Agora só vou esperar Felipe vir me buscar.

Vinte horas: Felipe chegou às oito em ponto. Bonito, charmoso, inteligente, intelectual, com carro e pontual. Como imaginei, minha irmã já o olhou de cima para baixo. Mas eu o livrei das garras dela e da minha mãe, só não tinha me livrado de uma pessoa, que, naquele momento, ligava no meu celular: Sam.

- Oi, Sam – atendi cabisbaixo, enquanto Felipe já entrava no carro.

- Oi, lindo – ele respondeu animado do outro lado da linha. - E aí, quer que eu passe aí com o Zeca para irmos ao karaokê juntos?
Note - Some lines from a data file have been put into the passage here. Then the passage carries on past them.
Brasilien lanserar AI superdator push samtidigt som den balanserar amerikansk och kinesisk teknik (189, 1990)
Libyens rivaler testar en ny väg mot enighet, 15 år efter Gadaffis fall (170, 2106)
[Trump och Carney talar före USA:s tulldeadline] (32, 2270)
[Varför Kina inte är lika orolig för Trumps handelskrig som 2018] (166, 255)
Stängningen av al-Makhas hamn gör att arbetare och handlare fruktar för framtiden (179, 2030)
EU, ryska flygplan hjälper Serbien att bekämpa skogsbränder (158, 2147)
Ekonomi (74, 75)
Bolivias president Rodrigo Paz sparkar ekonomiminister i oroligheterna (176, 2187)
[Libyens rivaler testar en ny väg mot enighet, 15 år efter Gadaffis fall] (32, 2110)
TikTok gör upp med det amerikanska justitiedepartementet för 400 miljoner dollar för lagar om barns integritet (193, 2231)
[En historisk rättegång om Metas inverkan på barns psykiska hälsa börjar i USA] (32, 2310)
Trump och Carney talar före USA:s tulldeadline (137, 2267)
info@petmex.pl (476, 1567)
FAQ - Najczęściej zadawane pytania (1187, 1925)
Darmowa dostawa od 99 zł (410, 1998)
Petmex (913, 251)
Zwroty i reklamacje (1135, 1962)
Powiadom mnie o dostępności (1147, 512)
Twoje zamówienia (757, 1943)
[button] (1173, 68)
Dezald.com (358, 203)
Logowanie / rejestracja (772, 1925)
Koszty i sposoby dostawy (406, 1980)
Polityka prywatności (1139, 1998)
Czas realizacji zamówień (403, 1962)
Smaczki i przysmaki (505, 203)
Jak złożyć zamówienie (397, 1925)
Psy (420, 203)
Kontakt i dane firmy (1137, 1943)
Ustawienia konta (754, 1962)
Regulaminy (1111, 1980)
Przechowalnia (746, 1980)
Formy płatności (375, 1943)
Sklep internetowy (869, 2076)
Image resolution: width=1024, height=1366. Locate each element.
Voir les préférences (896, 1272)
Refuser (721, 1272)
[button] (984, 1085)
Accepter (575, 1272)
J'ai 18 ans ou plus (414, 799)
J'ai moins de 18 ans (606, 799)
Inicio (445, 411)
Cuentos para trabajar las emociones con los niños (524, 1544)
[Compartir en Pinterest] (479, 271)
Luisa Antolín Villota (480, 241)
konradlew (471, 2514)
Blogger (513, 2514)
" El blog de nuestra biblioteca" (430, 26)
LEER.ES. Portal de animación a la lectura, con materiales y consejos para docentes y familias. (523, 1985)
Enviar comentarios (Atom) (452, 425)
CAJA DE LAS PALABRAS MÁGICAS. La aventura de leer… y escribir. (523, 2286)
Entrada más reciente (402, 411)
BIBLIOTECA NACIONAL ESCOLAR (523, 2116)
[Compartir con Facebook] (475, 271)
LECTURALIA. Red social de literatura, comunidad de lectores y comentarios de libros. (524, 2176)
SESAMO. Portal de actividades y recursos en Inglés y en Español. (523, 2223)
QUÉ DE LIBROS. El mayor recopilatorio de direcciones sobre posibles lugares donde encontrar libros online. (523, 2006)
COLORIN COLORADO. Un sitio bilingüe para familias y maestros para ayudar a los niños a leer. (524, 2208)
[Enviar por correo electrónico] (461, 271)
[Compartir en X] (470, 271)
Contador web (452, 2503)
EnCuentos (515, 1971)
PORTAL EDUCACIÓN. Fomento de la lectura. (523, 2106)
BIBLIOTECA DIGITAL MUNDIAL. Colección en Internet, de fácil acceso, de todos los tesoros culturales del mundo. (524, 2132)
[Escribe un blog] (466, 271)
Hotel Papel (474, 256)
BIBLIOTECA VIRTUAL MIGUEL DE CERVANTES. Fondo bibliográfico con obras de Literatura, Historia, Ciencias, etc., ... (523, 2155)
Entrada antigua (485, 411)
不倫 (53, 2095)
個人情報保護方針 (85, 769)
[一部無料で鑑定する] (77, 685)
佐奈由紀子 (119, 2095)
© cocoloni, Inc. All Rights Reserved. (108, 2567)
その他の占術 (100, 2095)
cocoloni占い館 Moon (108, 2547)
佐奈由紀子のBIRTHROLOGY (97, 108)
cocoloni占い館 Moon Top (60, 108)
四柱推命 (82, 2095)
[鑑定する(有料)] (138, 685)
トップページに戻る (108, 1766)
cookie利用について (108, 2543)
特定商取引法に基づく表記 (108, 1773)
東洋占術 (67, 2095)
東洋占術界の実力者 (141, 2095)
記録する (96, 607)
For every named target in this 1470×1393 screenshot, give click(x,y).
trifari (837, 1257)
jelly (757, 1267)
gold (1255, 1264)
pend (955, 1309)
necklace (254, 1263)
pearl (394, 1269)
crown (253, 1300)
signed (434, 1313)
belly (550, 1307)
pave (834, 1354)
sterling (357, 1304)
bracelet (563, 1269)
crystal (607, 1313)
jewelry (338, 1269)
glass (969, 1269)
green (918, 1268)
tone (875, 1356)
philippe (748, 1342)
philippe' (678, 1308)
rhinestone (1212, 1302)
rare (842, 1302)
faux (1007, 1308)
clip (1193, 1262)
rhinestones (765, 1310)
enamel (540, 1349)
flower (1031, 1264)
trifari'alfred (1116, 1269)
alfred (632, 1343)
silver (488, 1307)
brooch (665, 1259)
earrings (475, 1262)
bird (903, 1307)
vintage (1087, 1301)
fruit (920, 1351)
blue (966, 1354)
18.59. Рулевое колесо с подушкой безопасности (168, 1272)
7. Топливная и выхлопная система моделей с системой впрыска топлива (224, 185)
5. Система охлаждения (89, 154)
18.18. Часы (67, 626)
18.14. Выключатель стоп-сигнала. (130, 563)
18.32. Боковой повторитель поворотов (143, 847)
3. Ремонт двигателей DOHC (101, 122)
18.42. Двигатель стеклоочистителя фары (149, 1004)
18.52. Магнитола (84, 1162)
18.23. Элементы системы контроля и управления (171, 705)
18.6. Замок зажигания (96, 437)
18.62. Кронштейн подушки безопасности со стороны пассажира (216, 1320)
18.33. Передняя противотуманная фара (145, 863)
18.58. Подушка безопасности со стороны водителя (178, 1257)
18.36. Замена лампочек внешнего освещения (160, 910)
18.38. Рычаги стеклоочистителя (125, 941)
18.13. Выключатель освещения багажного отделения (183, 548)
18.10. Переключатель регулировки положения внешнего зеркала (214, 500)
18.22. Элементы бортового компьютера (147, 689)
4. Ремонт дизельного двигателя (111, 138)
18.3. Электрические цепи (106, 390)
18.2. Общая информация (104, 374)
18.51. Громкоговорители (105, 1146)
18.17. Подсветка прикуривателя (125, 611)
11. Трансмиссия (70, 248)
Felipe esperava eu entrar no carro e eu estava travado ali ao lado de fora do automóvel.

- Sam – eu comecei triste e com timbre baixo – eu... eu não vou poder ir ao karaokê com vocês. Tenho uma festa do trabalho pra ir. e... e eu preciso ir. Os meninos vão comigo e eles falaram que será bom para mim, para meu currículo, para fazer contatos sociais – eu tentava explicar, torcendo para que ele entendesse. Quando acabei, um rápido silêncio tomou o outro lado da linha, mas parece que foi uma eternidade. Meu coração batia forte e eu fiquei apreensivo. Tinha fechado levemente os olhos e preparado meus ouvidos para ouvir os gritos histéricos de Sam, mas tudo que eu ouvi foi uma frase rápida e calma:

- Tudo bem. Divirta-se – e desligou.

Ainda fiquei com o celular ali na orelha, talvez esperando Sam voltar a falar, mas só ouvia o tum-tum-tum. Ainda pensei em ligar para ele, mas não fiz isso. Sam não era mais uma criança, tinha que entender as coisas. Mesmo triste com isso, fui alegre e ansioso à festa.